[Start of Attachment]
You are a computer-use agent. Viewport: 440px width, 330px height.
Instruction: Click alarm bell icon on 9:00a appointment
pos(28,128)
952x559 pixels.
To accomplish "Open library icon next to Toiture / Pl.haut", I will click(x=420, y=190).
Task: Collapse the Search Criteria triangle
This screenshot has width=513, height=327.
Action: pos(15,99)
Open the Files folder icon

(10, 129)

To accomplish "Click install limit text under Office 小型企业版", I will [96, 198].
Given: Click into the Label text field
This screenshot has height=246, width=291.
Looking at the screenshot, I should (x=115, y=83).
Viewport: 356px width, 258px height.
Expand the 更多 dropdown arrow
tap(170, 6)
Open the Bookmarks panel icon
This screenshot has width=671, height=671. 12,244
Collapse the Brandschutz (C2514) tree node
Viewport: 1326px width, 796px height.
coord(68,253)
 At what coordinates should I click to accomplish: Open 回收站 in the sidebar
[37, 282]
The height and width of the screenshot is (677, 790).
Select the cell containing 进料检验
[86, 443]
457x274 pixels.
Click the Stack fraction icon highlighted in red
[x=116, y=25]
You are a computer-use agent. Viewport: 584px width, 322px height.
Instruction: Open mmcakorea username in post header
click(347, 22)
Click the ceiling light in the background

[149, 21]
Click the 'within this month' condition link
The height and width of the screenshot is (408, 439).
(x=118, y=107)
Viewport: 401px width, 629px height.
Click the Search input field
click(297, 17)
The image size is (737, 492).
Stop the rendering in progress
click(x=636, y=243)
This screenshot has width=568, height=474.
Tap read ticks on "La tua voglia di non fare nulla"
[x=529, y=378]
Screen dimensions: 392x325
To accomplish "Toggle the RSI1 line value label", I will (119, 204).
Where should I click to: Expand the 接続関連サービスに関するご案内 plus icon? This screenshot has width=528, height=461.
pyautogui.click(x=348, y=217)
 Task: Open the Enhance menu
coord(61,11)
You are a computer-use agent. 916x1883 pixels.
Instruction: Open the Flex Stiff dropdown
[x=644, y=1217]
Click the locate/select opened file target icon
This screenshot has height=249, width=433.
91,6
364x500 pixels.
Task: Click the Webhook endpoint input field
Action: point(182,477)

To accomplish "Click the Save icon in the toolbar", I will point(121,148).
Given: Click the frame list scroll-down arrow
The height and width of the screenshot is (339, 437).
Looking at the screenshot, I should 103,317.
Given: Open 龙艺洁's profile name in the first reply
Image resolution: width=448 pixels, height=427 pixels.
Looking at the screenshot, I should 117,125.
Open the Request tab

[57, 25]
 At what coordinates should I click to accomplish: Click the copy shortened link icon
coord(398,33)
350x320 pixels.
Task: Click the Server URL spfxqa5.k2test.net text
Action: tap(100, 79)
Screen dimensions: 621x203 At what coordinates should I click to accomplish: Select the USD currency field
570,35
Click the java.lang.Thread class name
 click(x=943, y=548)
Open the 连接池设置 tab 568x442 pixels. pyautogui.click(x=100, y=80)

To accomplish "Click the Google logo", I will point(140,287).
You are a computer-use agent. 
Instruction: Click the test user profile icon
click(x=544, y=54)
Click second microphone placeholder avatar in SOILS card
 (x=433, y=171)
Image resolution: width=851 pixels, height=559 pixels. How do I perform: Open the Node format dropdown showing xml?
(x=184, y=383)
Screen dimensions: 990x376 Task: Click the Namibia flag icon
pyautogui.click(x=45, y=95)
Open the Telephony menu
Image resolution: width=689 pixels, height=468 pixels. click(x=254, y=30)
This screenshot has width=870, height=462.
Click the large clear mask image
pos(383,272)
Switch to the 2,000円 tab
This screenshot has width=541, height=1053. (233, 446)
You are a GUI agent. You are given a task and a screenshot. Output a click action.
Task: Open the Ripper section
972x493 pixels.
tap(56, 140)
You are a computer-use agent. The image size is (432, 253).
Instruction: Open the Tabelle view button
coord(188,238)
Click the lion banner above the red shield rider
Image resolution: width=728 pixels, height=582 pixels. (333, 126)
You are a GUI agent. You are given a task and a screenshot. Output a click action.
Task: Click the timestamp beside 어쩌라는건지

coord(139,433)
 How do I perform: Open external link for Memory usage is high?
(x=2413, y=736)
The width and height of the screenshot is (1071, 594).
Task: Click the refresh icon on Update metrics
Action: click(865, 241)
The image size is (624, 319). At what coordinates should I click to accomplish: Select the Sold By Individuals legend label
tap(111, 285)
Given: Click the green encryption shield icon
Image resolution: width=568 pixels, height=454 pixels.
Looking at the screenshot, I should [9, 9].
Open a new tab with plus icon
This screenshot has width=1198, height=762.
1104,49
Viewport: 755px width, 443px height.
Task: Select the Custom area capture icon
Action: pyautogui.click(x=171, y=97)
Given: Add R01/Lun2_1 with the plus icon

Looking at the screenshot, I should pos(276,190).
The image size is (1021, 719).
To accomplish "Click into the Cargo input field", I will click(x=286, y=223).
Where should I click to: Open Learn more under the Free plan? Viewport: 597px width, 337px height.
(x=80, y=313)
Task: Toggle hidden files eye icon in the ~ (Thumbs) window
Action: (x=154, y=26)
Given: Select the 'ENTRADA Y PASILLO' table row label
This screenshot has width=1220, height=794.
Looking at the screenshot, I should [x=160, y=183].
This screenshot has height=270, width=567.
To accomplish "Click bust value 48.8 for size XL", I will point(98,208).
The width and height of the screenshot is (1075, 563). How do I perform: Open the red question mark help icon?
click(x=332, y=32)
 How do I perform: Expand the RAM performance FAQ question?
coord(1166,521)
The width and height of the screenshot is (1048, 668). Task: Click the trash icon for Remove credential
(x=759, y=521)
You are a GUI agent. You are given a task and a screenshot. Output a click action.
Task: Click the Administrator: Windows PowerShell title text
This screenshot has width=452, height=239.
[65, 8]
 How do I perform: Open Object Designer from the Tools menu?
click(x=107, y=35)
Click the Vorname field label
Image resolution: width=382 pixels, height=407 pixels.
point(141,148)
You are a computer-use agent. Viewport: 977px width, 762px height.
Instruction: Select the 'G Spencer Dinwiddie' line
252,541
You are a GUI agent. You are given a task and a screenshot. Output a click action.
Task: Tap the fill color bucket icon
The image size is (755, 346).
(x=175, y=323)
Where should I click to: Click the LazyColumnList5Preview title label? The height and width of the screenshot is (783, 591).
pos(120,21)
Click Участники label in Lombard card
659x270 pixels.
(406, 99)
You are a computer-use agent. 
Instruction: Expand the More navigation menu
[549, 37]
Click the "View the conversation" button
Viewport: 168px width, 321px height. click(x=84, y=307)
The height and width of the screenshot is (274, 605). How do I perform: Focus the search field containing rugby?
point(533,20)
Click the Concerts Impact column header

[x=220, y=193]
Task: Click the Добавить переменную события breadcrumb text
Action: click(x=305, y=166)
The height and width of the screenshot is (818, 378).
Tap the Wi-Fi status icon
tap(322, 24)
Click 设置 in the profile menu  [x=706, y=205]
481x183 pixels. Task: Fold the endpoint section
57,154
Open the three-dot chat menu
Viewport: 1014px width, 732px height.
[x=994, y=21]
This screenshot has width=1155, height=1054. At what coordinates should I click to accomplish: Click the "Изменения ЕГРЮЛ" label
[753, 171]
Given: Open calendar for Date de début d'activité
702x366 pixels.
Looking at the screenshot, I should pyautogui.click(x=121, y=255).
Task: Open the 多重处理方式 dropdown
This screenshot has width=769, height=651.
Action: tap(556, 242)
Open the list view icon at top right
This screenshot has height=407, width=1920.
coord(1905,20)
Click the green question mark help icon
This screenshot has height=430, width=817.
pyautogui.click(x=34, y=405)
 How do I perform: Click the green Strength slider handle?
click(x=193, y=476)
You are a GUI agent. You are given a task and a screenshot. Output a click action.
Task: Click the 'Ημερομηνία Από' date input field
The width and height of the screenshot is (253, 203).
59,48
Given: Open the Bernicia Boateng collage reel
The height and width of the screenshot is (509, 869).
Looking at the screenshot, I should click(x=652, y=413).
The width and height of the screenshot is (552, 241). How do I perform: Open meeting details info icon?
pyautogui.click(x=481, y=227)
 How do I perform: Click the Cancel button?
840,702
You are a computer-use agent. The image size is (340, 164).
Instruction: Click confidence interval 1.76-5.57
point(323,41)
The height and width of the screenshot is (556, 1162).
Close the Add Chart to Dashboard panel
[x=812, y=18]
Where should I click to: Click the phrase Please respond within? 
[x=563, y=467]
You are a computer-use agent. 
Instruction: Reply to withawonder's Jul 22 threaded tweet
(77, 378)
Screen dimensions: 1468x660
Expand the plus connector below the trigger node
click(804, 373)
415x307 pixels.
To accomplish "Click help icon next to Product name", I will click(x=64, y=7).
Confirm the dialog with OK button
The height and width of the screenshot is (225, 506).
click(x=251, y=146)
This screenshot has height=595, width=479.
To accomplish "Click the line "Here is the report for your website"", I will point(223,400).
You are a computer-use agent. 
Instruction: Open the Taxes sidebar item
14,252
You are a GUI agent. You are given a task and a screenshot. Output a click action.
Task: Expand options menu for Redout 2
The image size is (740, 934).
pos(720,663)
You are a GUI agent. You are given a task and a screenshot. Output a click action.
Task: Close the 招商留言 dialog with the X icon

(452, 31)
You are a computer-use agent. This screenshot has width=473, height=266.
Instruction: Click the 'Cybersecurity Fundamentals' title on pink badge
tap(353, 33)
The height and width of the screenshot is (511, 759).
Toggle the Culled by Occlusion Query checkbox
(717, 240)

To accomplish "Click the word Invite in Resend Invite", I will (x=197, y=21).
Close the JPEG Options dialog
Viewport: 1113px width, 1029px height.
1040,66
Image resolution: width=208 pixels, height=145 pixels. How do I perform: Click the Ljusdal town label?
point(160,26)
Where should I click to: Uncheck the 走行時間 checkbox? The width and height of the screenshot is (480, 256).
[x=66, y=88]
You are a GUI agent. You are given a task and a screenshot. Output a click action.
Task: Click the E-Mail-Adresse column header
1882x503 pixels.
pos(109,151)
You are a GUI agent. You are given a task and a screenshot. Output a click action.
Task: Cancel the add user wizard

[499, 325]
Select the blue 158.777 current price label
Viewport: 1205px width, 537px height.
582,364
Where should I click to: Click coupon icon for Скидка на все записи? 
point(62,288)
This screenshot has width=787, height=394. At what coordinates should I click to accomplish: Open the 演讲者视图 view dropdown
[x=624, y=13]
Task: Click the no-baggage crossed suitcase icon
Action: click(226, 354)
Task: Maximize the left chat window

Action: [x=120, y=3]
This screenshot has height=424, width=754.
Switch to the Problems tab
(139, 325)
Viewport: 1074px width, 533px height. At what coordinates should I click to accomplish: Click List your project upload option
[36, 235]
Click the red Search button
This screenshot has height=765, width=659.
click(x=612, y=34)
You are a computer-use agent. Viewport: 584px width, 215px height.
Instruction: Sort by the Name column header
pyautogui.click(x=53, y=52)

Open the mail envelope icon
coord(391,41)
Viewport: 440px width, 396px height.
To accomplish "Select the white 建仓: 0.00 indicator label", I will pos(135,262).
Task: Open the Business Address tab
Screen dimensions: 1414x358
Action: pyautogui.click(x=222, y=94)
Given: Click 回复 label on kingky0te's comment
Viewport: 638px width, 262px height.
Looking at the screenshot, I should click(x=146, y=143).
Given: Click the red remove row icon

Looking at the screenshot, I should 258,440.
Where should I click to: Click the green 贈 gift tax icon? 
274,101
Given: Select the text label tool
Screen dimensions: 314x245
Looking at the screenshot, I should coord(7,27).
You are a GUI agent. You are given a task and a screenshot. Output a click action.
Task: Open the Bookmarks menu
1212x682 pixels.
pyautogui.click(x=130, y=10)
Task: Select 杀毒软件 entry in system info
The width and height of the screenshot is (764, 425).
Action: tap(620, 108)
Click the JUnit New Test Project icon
[End of Attachment]
Retype only the stretch of lines above starting at the one with "Given: Click the frame list scroll-down arrow" and stopping at the one with "Task: Open the Ripper section", exactly as written, with both kept.

Given: Click the frame list scroll-down arrow
The height and width of the screenshot is (339, 437).
Looking at the screenshot, I should 103,317.
Given: Open 龙艺洁's profile name in the first reply
Image resolution: width=448 pixels, height=427 pixels.
Looking at the screenshot, I should 117,125.
Open the Request tab

[57, 25]
 At what coordinates should I click to accomplish: Click the copy shortened link icon
coord(398,33)
350x320 pixels.
Task: Click the Server URL spfxqa5.k2test.net text
Action: tap(100, 79)
Screen dimensions: 621x203 At what coordinates should I click to accomplish: Select the USD currency field
570,35
Click the java.lang.Thread class name
 click(x=943, y=548)
Open the 连接池设置 tab 568x442 pixels. pyautogui.click(x=100, y=80)

To accomplish "Click the Google logo", I will point(140,287).
You are a computer-use agent. 
Instruction: Click the test user profile icon
click(x=544, y=54)
Click second microphone placeholder avatar in SOILS card
 (x=433, y=171)
Image resolution: width=851 pixels, height=559 pixels. How do I perform: Open the Node format dropdown showing xml?
(x=184, y=383)
Screen dimensions: 990x376 Task: Click the Namibia flag icon
pyautogui.click(x=45, y=95)
Open the Telephony menu
Image resolution: width=689 pixels, height=468 pixels. click(x=254, y=30)
This screenshot has width=870, height=462.
Click the large clear mask image
pos(383,272)
Switch to the 2,000円 tab
This screenshot has width=541, height=1053. (233, 446)
You are a GUI agent. You are given a task and a screenshot. Output a click action.
Task: Open the Ripper section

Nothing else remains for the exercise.